▸ **Aufgabenstellung 1**
Wie viele Jahre war Helmut Becker laut dem Auszug über Elektroautos Chefvolkswirt bei BMW?
▸ **Aufgabenstellung 2**
Nennen Sie alle Städte, die der Auszug über Elektroautos als Beispiele für eine elektronische City-Maut aufführt.
▸ **Aufgabenstellung 3**
Führen Sie den Auszug über Elektroautos im Anschluss an seinen letzten Satz fort.

Wirtschaft

Automobile Illusionen Wie die Gesellschaft betrogen wird

Elektroautos lösen innerstädtische Verkehrs- und Umweltprobleme. Teslas Model 3 und die chinesische Autoindustrie bedrohen die deutschen Autohersteller. Zwei Aussagen, die plausibel klingen - aber deshalb noch lange nicht wahr sind.

"Nichts ist leichter als Selbstbetrug, denn das was ein Mensch wahrhaben möchte, hält er auch für wahr." Diese Erkenntnis aus dem alten Griechenland von Demosthenes feiert heute in der Autoindustrie und Verkehrspolitik fröhliche Urstände. Da wurden doch in Politik und Gesellschaft verkehrs- und umweltpolitische Weichen gestellt und von der betroffenen Autoindustrie mit Milliarden an Folgeinvestitionen umgesetzt, die sich bei näherer Betrachtung als kaum zielführend erweisen. Welch böses Erwachen!

Was wird von den Machern und der Gesellschaft geglaubt? Und was ist Selbstbetrug?

Selbstbetrug 1

Helmut Becker schreibt für n-tv.de eine monatliche Kolumne rund um den Automarkt. Becker war 24 Jahre Chefvolkswirt bei BMW und leitet das "Institut für Wirtschaftsanalyse und Kommunikation (IWK)". Er berät Unternehmen in automobilspezifischen Fragen.

Helmut Becker schreibt für n-tv.de eine monatliche Kolumne rund um den Automarkt. Becker war 24 Jahre Chefvolkswirt bei BMW und leitet das "Institut für Wirtschaftsanalyse und Kommunikation (IWK)". Er berät Unternehmen in automobilspezifischen Fragen.

Elektroautos lösen die innerstädtischen Verkehrsprobleme wie Stau, Luftverschmutzung durch Feinstaub und Abgase?

Falsch! Öffentlicher Raum in Städten und Ballungsgebieten war schon im alten Rom ein knappes Gut. Heute haben wachsende Autoflut und begrenzter Straßen- und Parkraum in den Städten die Knappheit an die Schmerzgrenze gebracht. Darauf hat aber die Umweltfreundlichkeit der Pkw-Flotte innerhalb des Stadtgebietes keinen Einfluss, mag sie noch so groß sein. Im Gegenteil: Bei einer Flotte absolut abgasfreier, sauberer Elektroautos nimmt die Verkehrsdichte vermutlich zu, nicht ab. Zusätzliche digitale Mobilitätsangebote durch neue Fahrdienste oder Car-Sharing und  Roboterautos vergrößern sogar die Verkehrsdichte und damit die innerstädtischen Stauprobleme.

Abhilfe können da nur scharfe, preisgesteuerte Zugangsbeschränkungen schaffen über elektronische City-Maut wie in London, Stockholm oder Mailand, wo sie auch für E-Autos gelten. Eine Alternative ist nur die absolute Bestandsdeckelung wie in Singapur oder Shanghai. Tesla und andere alternative Antriebe lösen keine Mobilitätsprobleme. Sie werden sie mit großer Wahrscheinlichkeit schlimmer machen.

▸ **Datenzeilen**
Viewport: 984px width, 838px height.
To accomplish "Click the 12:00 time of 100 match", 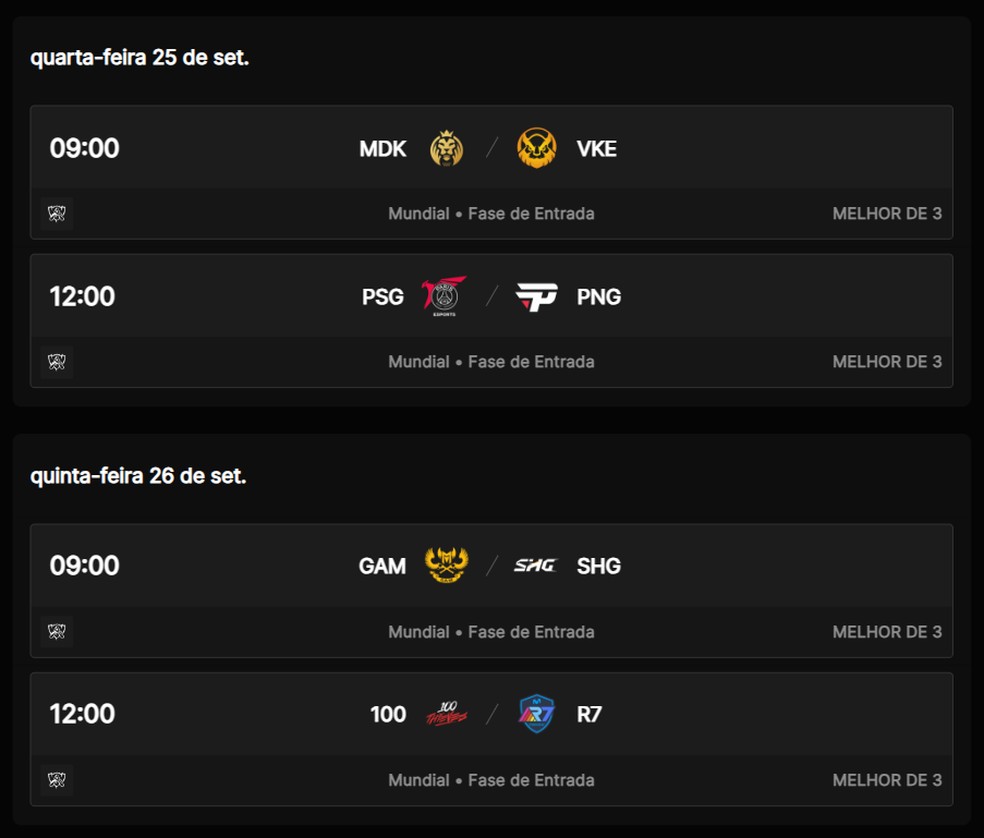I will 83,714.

==

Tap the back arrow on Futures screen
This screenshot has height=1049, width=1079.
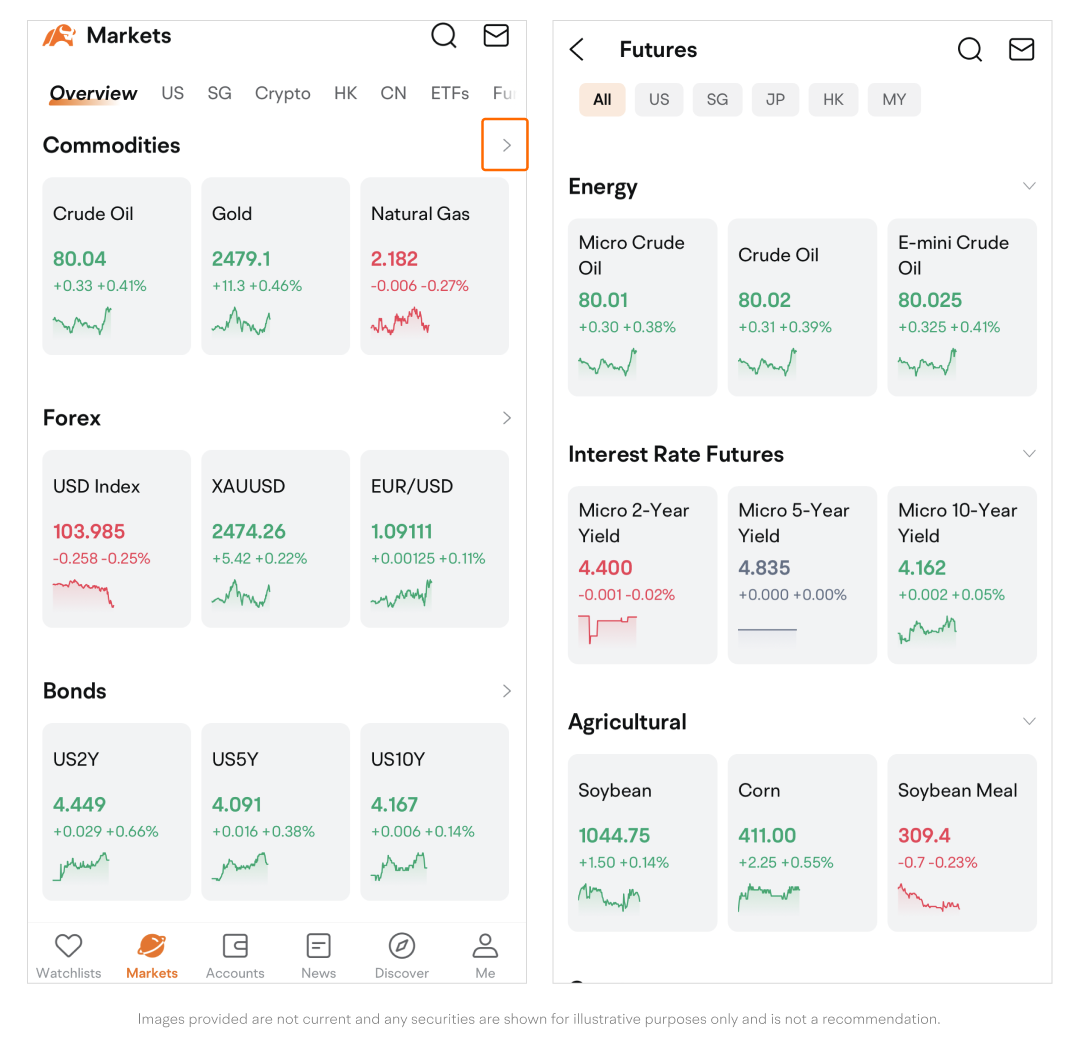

▸ **Antwort 1**
24 Jahre.

▸ **Antwort 2**
London, Stockholm, Mailand

▸ **Antwort 3**
Selbstbetrug 2

Kohlenstoff- und Stickstoffdioxide sind die Gesundheits- und Umweltkiller Nummer eins? Nur durch Fahrverbote für Dieselautos oder generelle Verschärfung der Emissionsgrenzwerte bei Verbrenner-Autos wird die Abgaskonzentration in der Luft gesenkt, und das Sterbe - und Erkrankungsrisiko der innerstädtischen Bevölkerung nachhaltig verringert?

Falsch! Abhilfe schaffen nur völlig abgasfreie Verkehrsmittel. Selektive Dieselfahrverbote sind sinnlos. Durch Umleitungs- und Vermeidungsverkehr nimmt die NOx-Luftbelastung insgesamt zu, nicht ab. Aber auch hier nur partiell! Denn der wahre Gesundheitsfeind in Ballungsgebieten ist nicht Stickoxid, sondern Feinstaub. Dieser entsteht im Straßenverkehr durch Abgase, aber auch durch den Abrieb von Reifen oder Bremsbelägen, egal ob das Vehikel mit Benzin, Diesel, mit E-fuel oder elektrisch angetrieben wird. Ganz abgesehen von den übrigen Feinstaub-Emittenten. Zu diesem Ergebnis kommen Wissenschaftler der Nationalen Akademie Leopoldina in einer Studie, die von der Bundesregierung in Auftrag gegeben wurde. Konsequenz:  Die Wissenschaftler fordern eine grundlegende Verkehrswende. Wie die aussehen soll, sagen sie zwar nicht, meinen aber wohl weniger sei mehr.

Selbstbetrug 3

Die chinesische Autoindustrie macht mit ihrer Flut von Elektroautos den deutschen Herstellern mit ihren Verbrenner-Oldies den Garaus? "China ist dabei, Technologieführer in der Autoindustrie zu werden und zugleich für alle anderen die Regeln vorzugeben", wie Autopapst Ferdinand Dudenhöffer als Resümee der jüngsten Shanghai Motor Show sagte.

Das ist Strom auf die Elektromühlen der Öffentlichkeit, die nach wie vor der Ansicht huldigt, die deutsche Autoindustrie habe den elektrischen Antriebs-Anschluss verpasst. Batterien würden alle im Ausland gebaut. Akku-Autos seien in China beinahe schon Standard: Jede zweite nationale Automarke habe gar keinen Verbrenner mehr im Angebot.

Falsch! In China kehrt bei den Elektro-Startups nach der Euphorie Ernüchterung ein. Die meisten der in den Vorjahren mit großem Brimborium wie Pilze aus dem Boden geschossenen 500 automobilen Elektro-Neulinge sind über Nacht verschwunden. Nio, Byton, Weltmeister oder Lynk und Co. haben unisono ihre ehrgeizigen Expansions- und Investitionspläne eingedampft, obwohl die deutschen Hersteller in China noch nicht einmal mit ihrer Elektro-Offensive angefangen haben.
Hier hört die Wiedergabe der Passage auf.